The summer of 2023 has been a stark example of the escalating impacts of climate change. Extreme weather events across the globe, from typhoons and hurricanes to wildfires and heatwaves, have resulted in human casualties and disrupted ecosystems. The end of summer on the calendar will likely not mean an end to extreme weather, but it does mean that hundreds of thousands of young people, most of whom (regardless of political affiliation), will return to college campuses with increased concerns about climate change, and questions regarding what their institutions are doing about it.
A decade ago, fossil fuel divestment movements began to spread across campuses nationwide. While these movements may have quietened down over the years, the recent climate events are likely to reignite them with even greater fervor. Today’s students, more informed and concerned about the environment, and the role that fossil fuel companies have played in delaying action, will undoubtedly exert increasing pressure on their universities to take decisive action against climate change.
Most large institutions have faced the question of divestment. Many have determined that remaining invested in fossil fuel companies and using their voices as shareholders would be the most effective way to make an impact and create financial value. However, those same institutions that decided to engage with high polluting companies are having difficulty pointing out meaningful progress backing up that decision. Shareholder engagement efforts with oil and gas companies are plateauing and at the same time, there is growing skepticism around fossil fuel companies’ commitment to transitioning their businesses. Institutions such as the Church of England, that once held hope for fossil fuel companies to transition are now re-evaluating their stance and divesting from all their remaining oil and gas investments citing the inadequate progress made by fossil fuel companies towards achieving net-zero emissions.
For fiduciaries, administrators, and managers of university endowments, this presents both a challenge and an opportunity. The challenge lies in addressing the likely growing calls for divestment from fossil fuels. The opportunity is to not only demonstrate that the institution is listening to student activists, but to take real meaningful action that protects endowments from the multifaceted financial risks posed by climate change. In some cases, divestment might be the right course of action, in others, a different or perhaps more nuanced approach might be required.
Those challenges and opportunities are profound on the campuses of large public universities, particularly the land-grant and flagship state universities where the actions and statements of these institutions have an outsized influence on not just state policy makers, but the opinions of the populace more broadly. The responsibility for managing these challenges typically rests with the university Board of Trustees (or similar) and their Investment Committees.
It’s also worth noting that the role of a university’s board is distinct from that of a corporate board. While the latter may prioritize short-term profits, the former must prioritize the long-term well-being and reputation of the institution. It’s also essential to recognize that the primary constituents of these universities are young people – the very generation that will bear the brunt of the climate challenges ahead. Their concerns, hopes, and aspirations cannot be dismissed as mere youthful idealism; they are grounded in the reality they are witnessing, and will continue to experience, unless we can decarbonize the global economy.

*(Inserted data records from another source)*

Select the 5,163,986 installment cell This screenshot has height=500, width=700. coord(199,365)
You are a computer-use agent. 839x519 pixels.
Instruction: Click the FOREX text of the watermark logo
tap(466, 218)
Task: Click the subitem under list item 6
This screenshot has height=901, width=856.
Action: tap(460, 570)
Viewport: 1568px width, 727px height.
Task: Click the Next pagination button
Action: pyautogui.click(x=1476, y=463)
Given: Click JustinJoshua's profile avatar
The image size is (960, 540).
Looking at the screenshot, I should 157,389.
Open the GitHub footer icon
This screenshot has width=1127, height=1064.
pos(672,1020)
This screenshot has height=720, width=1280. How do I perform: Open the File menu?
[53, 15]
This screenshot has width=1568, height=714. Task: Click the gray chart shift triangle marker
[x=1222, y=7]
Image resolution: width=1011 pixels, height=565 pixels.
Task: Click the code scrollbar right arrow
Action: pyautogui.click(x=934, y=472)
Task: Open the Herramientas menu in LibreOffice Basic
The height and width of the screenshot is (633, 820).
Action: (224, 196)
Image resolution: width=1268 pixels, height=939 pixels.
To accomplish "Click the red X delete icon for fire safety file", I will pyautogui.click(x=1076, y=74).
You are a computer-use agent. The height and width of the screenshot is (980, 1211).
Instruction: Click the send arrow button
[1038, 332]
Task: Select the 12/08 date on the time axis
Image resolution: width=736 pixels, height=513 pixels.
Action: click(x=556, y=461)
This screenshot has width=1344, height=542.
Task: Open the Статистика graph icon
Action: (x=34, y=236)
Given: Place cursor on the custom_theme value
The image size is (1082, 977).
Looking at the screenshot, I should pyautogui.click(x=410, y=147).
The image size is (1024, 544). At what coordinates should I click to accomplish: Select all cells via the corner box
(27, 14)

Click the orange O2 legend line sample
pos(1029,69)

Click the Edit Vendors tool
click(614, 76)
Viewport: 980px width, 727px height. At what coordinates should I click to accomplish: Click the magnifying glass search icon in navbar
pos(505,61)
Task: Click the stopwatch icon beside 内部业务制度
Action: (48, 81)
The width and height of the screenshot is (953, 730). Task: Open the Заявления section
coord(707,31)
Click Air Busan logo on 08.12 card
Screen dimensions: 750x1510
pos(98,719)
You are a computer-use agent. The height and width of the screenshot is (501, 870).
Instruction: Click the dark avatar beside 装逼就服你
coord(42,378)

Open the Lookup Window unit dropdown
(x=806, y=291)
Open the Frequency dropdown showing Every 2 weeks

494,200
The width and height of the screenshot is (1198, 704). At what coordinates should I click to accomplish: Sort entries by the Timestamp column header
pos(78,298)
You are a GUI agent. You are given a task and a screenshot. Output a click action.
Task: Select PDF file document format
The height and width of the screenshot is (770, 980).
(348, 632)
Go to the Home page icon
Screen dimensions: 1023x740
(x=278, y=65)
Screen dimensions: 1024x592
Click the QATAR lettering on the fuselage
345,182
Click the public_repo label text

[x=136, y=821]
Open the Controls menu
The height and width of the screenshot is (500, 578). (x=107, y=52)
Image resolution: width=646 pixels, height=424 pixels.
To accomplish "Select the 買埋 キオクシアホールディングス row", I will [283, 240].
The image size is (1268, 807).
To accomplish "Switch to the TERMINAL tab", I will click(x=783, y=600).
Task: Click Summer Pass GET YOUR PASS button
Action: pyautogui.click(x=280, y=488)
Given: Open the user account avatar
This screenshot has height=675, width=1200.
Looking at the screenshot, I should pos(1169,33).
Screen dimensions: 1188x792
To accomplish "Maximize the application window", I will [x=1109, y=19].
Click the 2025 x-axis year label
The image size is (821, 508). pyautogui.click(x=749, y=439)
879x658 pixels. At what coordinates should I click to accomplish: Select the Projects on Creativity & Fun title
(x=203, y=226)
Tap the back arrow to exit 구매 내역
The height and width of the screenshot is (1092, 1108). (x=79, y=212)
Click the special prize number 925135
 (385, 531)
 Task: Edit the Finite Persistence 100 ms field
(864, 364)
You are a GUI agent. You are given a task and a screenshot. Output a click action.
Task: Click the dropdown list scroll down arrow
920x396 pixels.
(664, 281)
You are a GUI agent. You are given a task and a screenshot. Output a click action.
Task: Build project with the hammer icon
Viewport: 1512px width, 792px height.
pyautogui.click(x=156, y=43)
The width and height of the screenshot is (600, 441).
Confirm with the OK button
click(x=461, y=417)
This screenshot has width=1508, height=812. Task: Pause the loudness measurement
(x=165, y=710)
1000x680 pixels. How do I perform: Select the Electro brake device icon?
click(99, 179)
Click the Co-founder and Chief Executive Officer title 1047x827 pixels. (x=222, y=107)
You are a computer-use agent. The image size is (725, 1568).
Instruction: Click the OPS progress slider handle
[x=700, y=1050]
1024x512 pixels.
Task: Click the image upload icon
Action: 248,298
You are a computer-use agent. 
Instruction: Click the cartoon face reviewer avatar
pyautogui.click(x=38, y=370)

Public, land-grant universities are beacons of practical knowledge, progress, and societal advancement. Their actions, or lack thereof, send a powerful message to the broader community, particularly in the middle of the country, where climate action and urgency lags. Some Midwestern public universities have taken meaningful steps. The University of Michigan, for instance has committed to net zero, and on the urging of the Board of Regents, committed to divesting from fossil fuels. Choosing to ignore the clarion call of climate change not only risks alienating students but also jeopardizes the very reputation that these public universities have worked so hard to build. More importantly, these decisions will likely impact student and faculty recruitment.
To trustees and committee members: If you have not taken action to integrate climate considerations into the endowment investment policies, the fall semester presents a great opportunity to engage and further study the topic with staff, students and faculty. Maintaining the status quo, or the position that taking some action is “too expensive” is simply not a viable option. The world is changing, and with it, the expectations and demands of the younger generation. By taking steps, you not only safeguard the financial health of the endowment but also align with the research of your faculty and the curriculum of about every college on your campus. In the end, it’s not about divestment. It’s about situational awareness and understanding that implementing climate-aligned policies and approaches can improve long-term risk-adjusted performance. But more than anything, it’s about stewardship, responsibility, and doing right by those who look up to you for guidance and leadership.